Les législateurs algériens cherchent à criminaliser la normalisation des relations avec Israël

Les législateurs algériens cherchent à criminaliser la normalisation des relations avec Israël

Les législateurs algériens ont soumis un projet de loi qui criminaliserait l'établissement de relations avec Israël et interdirait les voyages dans les territoires occupés ou tout contact direct ou indirect avec des responsables israéliens.

Agence de presse AhlulBayt (ABNA):Youssef Ajesa, un député du Mouvement de la société pour la paix, a déclaré mardi qu'il avait "déposé le projet de loi au nom du groupe de députés de son parti (65 sur 462) au corps législatif".

Ajesa a déclaré que "son bloc parlementaire a essayé d'inclure d'autres groupes pour contribuer au projet de loi, mais il n'a pas reçu de réponse, alors j'ai pris l'initiative de le présenter en son nom".

Le projet de loi comprend sept articles, qui visent à « criminaliser la normalisation avec l'entité sioniste (Israël) » ainsi qu'à interdire tout contact avec les autorités israéliennes ou tout voyage vers et depuis les terres occupées par Israël.

Une majorité simple (50+1) de l'Assemblée populaire nationale (Chambre basse) est requise pour approuver le projet de loi, et le renvoyer ensuite au Conseil de la Nation (Chambre haute).

L'Algérie a été l'un des rares États arabes à maintenir une position pro-palestinienne et antisioniste.

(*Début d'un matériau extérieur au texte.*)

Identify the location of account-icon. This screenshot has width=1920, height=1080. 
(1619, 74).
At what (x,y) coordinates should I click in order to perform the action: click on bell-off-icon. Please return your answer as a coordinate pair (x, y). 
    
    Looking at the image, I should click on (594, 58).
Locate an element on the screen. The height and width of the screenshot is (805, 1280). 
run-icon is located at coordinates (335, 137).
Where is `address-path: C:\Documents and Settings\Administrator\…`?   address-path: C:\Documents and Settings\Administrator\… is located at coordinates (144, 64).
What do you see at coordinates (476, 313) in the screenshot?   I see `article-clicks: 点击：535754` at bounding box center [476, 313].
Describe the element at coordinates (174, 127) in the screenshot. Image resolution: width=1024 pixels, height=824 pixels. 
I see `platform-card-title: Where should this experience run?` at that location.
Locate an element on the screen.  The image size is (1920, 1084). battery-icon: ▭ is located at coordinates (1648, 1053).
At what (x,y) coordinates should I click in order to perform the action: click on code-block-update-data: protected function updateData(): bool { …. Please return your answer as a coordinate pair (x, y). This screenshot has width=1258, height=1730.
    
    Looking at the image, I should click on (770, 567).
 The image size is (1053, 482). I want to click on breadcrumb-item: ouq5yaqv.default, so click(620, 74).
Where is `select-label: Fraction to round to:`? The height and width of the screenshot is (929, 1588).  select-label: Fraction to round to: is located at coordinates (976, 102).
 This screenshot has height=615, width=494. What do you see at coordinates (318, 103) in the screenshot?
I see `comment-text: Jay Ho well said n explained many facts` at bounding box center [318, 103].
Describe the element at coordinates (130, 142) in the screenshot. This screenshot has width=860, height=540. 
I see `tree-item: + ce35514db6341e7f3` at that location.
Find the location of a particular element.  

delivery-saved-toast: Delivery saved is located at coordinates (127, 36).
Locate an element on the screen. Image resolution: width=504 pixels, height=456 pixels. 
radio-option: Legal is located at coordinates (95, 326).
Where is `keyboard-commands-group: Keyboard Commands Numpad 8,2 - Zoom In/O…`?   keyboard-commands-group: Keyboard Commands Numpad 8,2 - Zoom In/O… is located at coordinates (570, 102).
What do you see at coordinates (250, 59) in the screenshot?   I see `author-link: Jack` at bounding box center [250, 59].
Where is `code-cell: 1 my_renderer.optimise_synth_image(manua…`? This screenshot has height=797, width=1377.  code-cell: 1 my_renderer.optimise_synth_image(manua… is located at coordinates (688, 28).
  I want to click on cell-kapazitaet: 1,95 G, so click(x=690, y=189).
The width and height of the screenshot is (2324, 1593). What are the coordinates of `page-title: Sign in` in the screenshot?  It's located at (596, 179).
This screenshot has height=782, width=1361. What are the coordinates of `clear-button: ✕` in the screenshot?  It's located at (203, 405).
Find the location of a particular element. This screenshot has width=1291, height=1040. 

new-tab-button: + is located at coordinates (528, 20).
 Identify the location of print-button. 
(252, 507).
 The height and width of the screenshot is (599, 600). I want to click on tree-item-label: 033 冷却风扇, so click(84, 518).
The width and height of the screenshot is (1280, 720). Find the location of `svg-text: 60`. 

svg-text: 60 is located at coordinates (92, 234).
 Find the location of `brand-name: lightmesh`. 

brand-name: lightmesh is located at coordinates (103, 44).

Le ministre algérien des Affaires étrangères, Ramtane Lamamra, a déclaré à plusieurs reprises que les pays arabes devraient soutenir le peuple palestinien au lieu de soutenir l'expansion d'Israël dans la région.

En décembre dernier, Lamamra avait mis en garde contre la détérioration des relations entre Alger et Rabat dans un contexte de coopération militaire croissante entre le Maroc et Israël.

"L'alliance militaire Marco-israélienne affectera toute la région nord-africaine", a déclaré Lamamra le 3 décembre dernier dans un communiqué de presse en marge du 8e symposium de haut niveau sur la paix et la sécurité organisé par l'Union africaine à Oran, ville côtière du nord-ouest de l'Algérie.

Le haut diplomate algérien a déclaré que la normalisation des relations avec Israël est une décision "irresponsable" qui sacrifie les peuples de la région nord-africaine et les prive de leurs droits inaliénables.

Dans le cadre des soi-disant accords d'Abraham, le Maroc est devenu en 2020 le quatrième pays arabe à conclure un accord de normalisation avec le régime israélien après les Émirats arabes unis, Bahreïn et le Soudan, dans ce qui a été vivement dénoncé par les Palestiniens comme une "trahison" de leur cause.

La décision du Maroc de normaliser les relations avec Israël est intervenue après que l'ancien président américain Donald Trump a reconnu la "souveraineté" du pays nord-africain sur le Sahara occidental, qui est au centre d'un différend territorial vieux de plusieurs décennies entre le Maroc et le Front Polisario.

Le ministère algérien des Affaires étrangères a par la suite rejeté la position de Trump, affirmant que la décision américaine "n'a aucun effet juridique car elle contredit les résolutions de l'ONU, en particulier les résolutions du Conseil de sécurité de l'ONU sur le Sahara occidental".